Mr Chalmers said his company employed many Navajo people.
"I think the important thing is when people try to ping our company against the indigenous people — it is just flat wrong." he said.
National monument changes uniting Native American tribes
Nevertheless the reduction has united Utah's five Native American tribes.
With their history of warring, it's the first time they've come together because they say their culture is at risk.
"It's disappointing. We got this as a monument and here, you know, people will just come in here and destroy these things. And some of the things, our history is here," Mr Yellowman said.
And the tribes have high-powered support, with outdoor clothing giant Patagonia running a national campaign to have Mr Trump's decision reversed.
In Salt Lake City though they are accusing Patagonia's billionaire founder of hypocrisy, saying hikers do their own damage.
"He's making money off of public lands — he's bringing people in," Mr Noel said.
"They're creating problems out there."
"They're walking on the land and a lot of them are defecating on the land."

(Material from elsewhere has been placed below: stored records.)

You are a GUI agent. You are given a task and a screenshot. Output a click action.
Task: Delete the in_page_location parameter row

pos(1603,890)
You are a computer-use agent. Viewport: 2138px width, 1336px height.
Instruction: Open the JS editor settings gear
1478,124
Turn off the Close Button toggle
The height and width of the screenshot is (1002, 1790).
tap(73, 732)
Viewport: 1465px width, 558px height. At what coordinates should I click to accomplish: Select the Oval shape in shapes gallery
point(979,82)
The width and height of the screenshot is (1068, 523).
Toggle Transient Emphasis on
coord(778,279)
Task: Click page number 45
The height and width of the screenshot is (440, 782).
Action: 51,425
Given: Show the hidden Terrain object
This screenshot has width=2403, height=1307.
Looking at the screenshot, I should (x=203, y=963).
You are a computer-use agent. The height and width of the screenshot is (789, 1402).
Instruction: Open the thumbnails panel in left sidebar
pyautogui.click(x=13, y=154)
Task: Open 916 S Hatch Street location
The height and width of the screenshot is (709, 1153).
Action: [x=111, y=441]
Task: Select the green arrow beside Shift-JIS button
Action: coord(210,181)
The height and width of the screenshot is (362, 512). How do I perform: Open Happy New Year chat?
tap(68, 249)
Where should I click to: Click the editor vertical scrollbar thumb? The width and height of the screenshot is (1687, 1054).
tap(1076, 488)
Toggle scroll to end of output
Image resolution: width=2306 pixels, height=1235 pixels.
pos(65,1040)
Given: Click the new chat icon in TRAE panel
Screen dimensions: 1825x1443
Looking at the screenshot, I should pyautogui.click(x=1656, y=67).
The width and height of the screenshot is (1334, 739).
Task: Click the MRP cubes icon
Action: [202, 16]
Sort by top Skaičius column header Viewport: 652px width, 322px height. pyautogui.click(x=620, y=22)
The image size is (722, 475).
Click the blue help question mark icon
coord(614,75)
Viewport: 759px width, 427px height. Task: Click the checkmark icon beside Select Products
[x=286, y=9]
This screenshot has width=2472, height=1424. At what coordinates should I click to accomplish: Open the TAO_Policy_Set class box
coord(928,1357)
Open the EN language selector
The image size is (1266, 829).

Compromise seems unlikely.
Mormons are deeply distrustful of the Federal Government and many Native American tribes are deeply distrustful of the state's Mormon politicians.
What seems certain is that the case is likely headed to the Supreme Court, and the ruling will determine if future monuments can be scratched at the stroke of a pen.
You might not have heard much about Bears Ears yet but you certainly will once it lands in court.